Third, the framework explicitly recognizes that the approaches are in tension or conflict with one another. However, it does not go very far in indicating how to prioritize and deal with tradeoffs among them. At best it suggests that management should dominate where high reliability organizations and public safety are concerned; the political approach is appropriate where issues involving long term public interests, such as environmental sustainability and conservation, are involved; and the legal approach is most suitable for balancing individual contractarian constitutional rights and other legal interests against public administrative and policy utilitarianism and the exercise of government authority.
Finally, and perhaps of greatest importance, the framework is based on the major historical values that had come to dominate public administrative thought and practice by the early 1980s, as I understood them. The article notes that each of the three “approaches has a respected intellectual tradition ” (Rosenbloom, 1983, p. 219) and explained the sources of these traditions. The values associated with management, politics, and law in the framework are embedded in the Constitution, statutes, executive orders, and judicial decisions as well as public administrative thought. In various contexts, they are binding on administrative practice.

....................

SHORT EXERCISE 1: Reproduce the lines of the listing from its start up to and including the line with "Viewport: 1114px width, 811px". Leave out the pictures.
The passage above and the listing that follows have no connection to each other.

....................

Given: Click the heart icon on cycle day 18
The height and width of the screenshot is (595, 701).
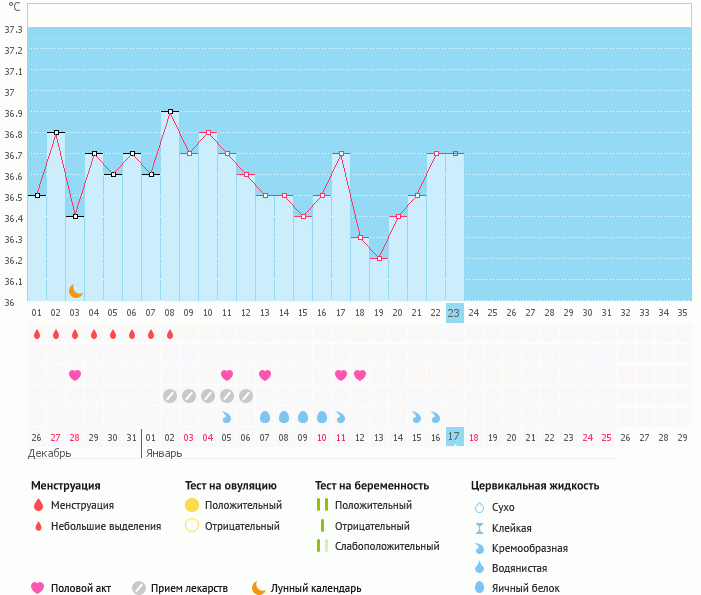Looking at the screenshot, I should 360,375.
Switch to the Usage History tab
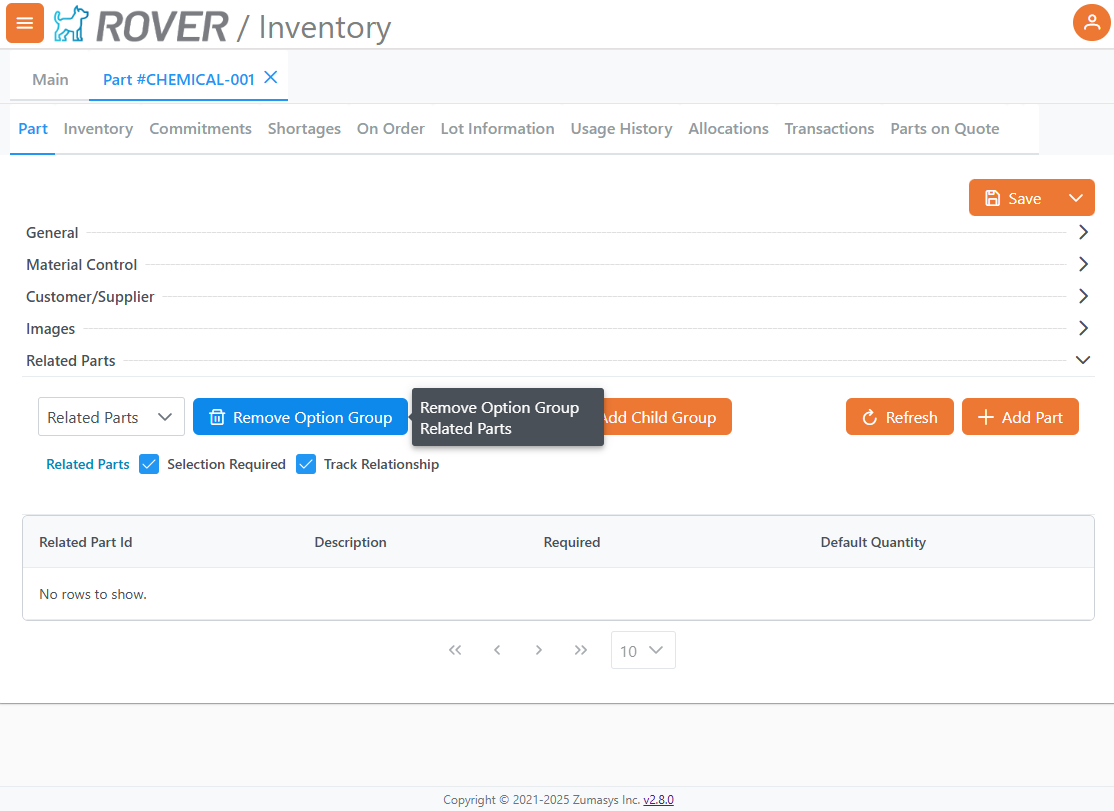Viewport: 1114px width, 811px height. [x=621, y=128]
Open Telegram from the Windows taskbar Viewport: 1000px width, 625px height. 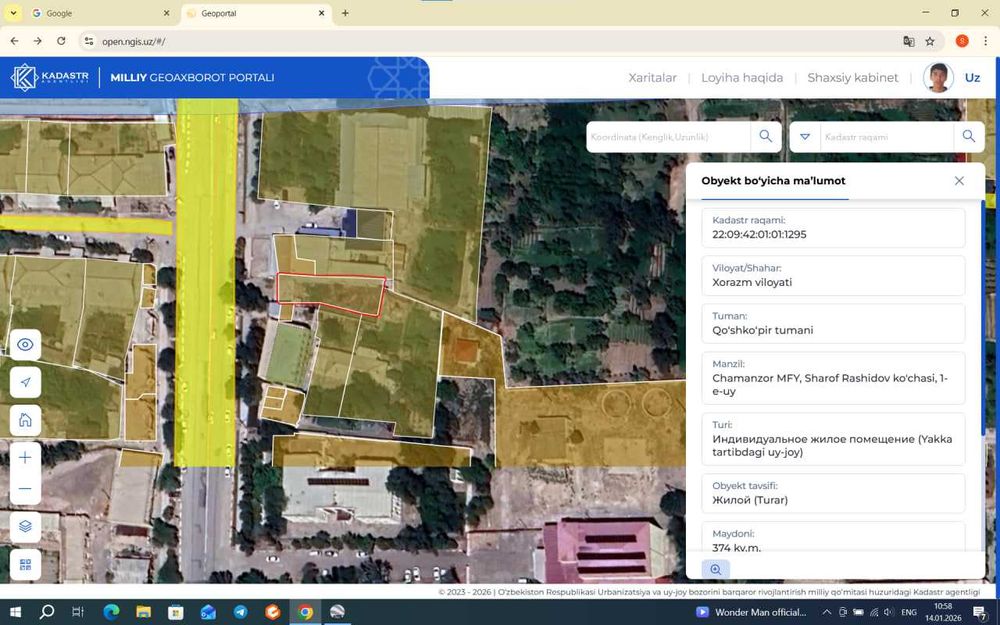[x=240, y=612]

....................

SHORT EXERCISE 2: In the passage on the public administration framework, which approach should dominate where high reliability organizations and public safety are concerned?

FULL OUTPUT 1:
Given: Click the heart icon on cycle day 18
The height and width of the screenshot is (595, 701).
Looking at the screenshot, I should 360,375.
Switch to the Usage History tab
Viewport: 1114px width, 811px height. [x=621, y=128]

FULL OUTPUT 2: The management approach.